Big Data and Your Business
It seems that no matter where you go these days, people are talking about business—on blogs, social media, even by the water cooler—and eventually, you will hear about big data. The question is, is big data really relevant for your business? The answer is a resounding yes. Big data is useful for any organization that wants to better understand its audience and streamline its marketing accordingly. Let’s take a look at big data, what it is, and how it can help your business.
Big Data Defined
Big data means high volumes of information that can come from a variety of places, including Website metrics. Simply put, if you can’t easily enter the data in a standard spreadsheet because there is too much information, it is big data. It may look chaotic, but with proper handling and analysis it can yield valuable information for your business.
How to Use It
Marketing is where big data really shines. From social media posts, to blogs and monthly newsletters, big data can be used to give your members more of what they want to maximize your marketing efforts. So how exactly does it do that? Let’s look at an example.

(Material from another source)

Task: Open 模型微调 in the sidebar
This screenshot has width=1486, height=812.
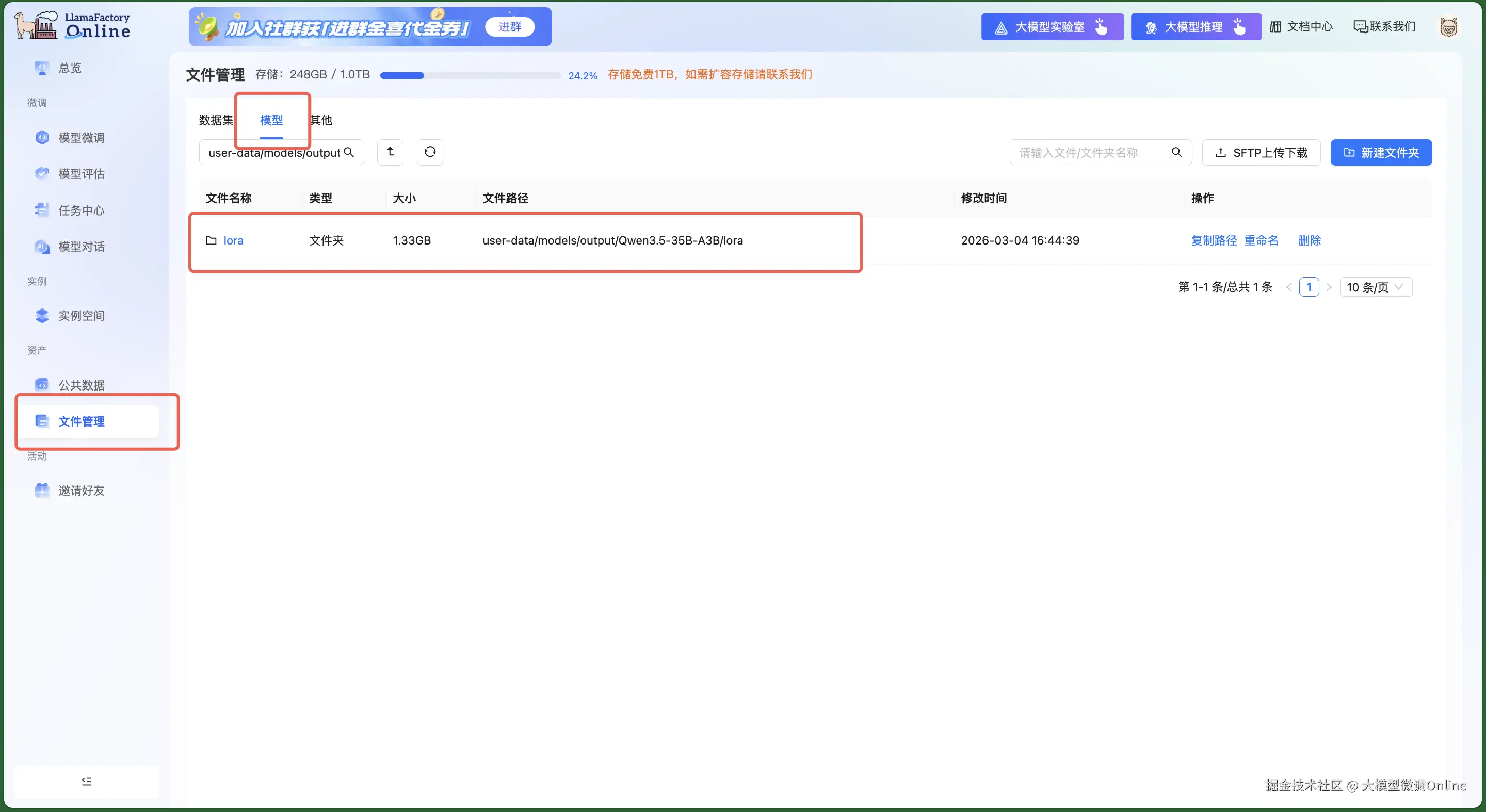Action: coord(82,138)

Say your business makes regular posts on Facebook. If you examine the data regarding activity on your profile, you will be able to learn:
- Which updates are most popular
- Which updates lead to the most action
- What time of day is best for posting
- What topics your followers like best
Now, if you put all that information together, you have valuable insight on how to spend your time and efforts marketing on Facebook. Big data in action is about examining the available information and spotting patterns and trends that give you valuable insight into your audiences’ interests and behaviors.
How to Get Started
There are a lot of tools out there for managing big data, and plenty of training if needed, however you can get started with the tools already available to you. For example, if you want to know how visitors behave when they arrive on your Website, you can use your Website metrics to build up a picture and spot where people are most likely to leave, and most likely to stay. Now you can start working out what you need to do more of or less of to keep your visitors interested and stop them from clicking to another site.